[TASK DATA]

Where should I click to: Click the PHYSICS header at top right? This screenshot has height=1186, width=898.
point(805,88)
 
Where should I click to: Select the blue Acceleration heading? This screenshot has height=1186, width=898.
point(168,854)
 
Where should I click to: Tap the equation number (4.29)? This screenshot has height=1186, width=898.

[CHALLENGE]
Reproduce the data above word for word, from the first line to the last.

[SOLUTION]
Where should I click to: Click the PHYSICS header at top right? This screenshot has height=1186, width=898.
point(805,88)
 
Where should I click to: Select the blue Acceleration heading? This screenshot has height=1186, width=898.
point(168,854)
 
Where should I click to: Tap the equation number (4.29)? This screenshot has height=1186, width=898.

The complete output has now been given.